While Shmuel and his “automated meaning-extraction” system appear to offer enough evidence for Smith to conclude that, “…what seems like Hezbollah’s war with Israel is in reality the Iranian Republican Guard’s 30-year war against almost everyone else,” even he has to admit that Israeli leadership doesn’t necessarily agree with this analysis.

Smith wrote:

Even Israel’s current defense minister, Ehud Barak, argues that, “It was our presence [in southern Lebanon] that created Hizbullah”—a rationalization for his decision as prime minister to withdraw from Lebanon that dovetails perfectly with this Hezbollah info op.

The reverse-linkage argument that Israel is the victim of external, existential threats and that Israeli actions have little impact on the regional dynamics is finding fewer and fewer supporters. Smith is forced to dig deep into the Hudson bullpen to find voices that support this argument while Bill Clinton and Ehud Barak are clearly placing themselves in the realist camp.

Eli Clifton

Eli Clifton reports on money in politics and US foreign policy. He is a co-founder of the Quincy Institute for Responsible Statecraft. Eli previously reported for the American Independent News Network, ThinkProgress, and Inter Press Service.

SHOW 2 COMMENTS

2 Comments

  1. This argument is to serious analysis what the Harlem Globetrotters are to serious basketball.

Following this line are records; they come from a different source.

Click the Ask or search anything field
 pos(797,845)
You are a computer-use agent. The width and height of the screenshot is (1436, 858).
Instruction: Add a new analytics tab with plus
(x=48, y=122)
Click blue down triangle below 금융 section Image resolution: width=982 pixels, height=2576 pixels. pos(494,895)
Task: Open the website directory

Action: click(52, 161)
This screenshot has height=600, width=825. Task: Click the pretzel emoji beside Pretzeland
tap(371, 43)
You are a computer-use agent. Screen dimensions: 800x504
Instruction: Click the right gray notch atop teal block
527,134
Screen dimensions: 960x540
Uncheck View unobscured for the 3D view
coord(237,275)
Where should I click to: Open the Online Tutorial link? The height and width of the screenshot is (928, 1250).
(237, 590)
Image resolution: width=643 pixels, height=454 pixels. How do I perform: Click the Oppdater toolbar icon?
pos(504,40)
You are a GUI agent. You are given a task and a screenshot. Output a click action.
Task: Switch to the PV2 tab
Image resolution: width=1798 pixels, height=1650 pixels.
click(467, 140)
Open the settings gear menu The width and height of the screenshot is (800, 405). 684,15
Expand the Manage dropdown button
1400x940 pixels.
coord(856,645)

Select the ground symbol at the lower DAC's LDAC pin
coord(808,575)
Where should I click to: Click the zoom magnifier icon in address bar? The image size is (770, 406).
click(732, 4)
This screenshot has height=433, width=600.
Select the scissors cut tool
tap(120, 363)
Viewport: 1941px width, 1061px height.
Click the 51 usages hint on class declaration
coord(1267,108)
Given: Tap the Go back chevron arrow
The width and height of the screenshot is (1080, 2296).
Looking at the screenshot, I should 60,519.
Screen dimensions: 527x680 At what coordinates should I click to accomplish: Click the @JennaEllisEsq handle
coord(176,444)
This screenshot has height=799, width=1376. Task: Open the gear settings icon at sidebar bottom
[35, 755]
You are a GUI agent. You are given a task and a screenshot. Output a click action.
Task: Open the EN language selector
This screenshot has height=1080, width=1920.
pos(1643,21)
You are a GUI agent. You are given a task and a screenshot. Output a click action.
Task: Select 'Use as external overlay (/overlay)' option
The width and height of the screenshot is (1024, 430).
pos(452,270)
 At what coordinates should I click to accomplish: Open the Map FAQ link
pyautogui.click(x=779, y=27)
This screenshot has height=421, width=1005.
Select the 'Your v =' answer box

Both are fronts for charity groups.

  2. Dear Mr. Clifton
    I found your comment on Lee Smith’s article and was somewhat bemused by the ad hominem argument against the article. For the record. I had been an adjunct fellow at Hudson but am not directly affiliated with Hudson today, have never personally met Lee Smith (he called me and interviewed me, referred to me by someone else – not from Hudson). Even if I had known Mr. Smith before, I do not think that such a prior acquaintance should disqualify my research.
    To the actual point – the fact that a large number of left wing pundits embrace the linkage theory (without any actual proof to its validity) is no more proof of it than its rejection by right-wing pundits. The fact is that the Israeli-Palestinian conflict features only marginally in ideological canons of the Jihadi-Salafi movement which I have been following closely since the mid 1980’s should be noticed. I also find it hard to believe that peace between Israel an the PA would solve the Sunni-Shiite and Iranian-Arab animosities which go back for centuries. That does not mean that it would not have a positive effect – but let us not exaggerate its centrality.
    Regarding Hizballah – the project we performed for over a year on tens of thousands of Hizballah documents should not be so belittled. Neither does the fact that Israel is the main target of Hizballah disqualify Israeli research. The fact that the organization itself declares itself bound to the decisions of Iran, that the Shura Council (the leading body of Hizballah) includes three Iranian officials (from the IRGC) and Nassrallah is committed to the Supreme Leader of Iran, according to his own declaration on all issues political and military cannot be just ignored for the sake of fitting reality into an imaginary world that some people in Washington are trying to create.The body of proof that Hizballah is a purely Iranian arm totally subordinate to the IRGC is immense, it is widely accepted as such by most Lebanese and Arab scholars of the region. By the way, I do not understand why the factual claim that Hizballah is really, as it declares itself, a strategic arm of Iran has anything to do with the linkage argument. I do not know Mr. Clifton but it seems he sounds like old Cato for whom every issue ended with the call that Carthago delenda est (Carthage must be destroyed). That was an obsession.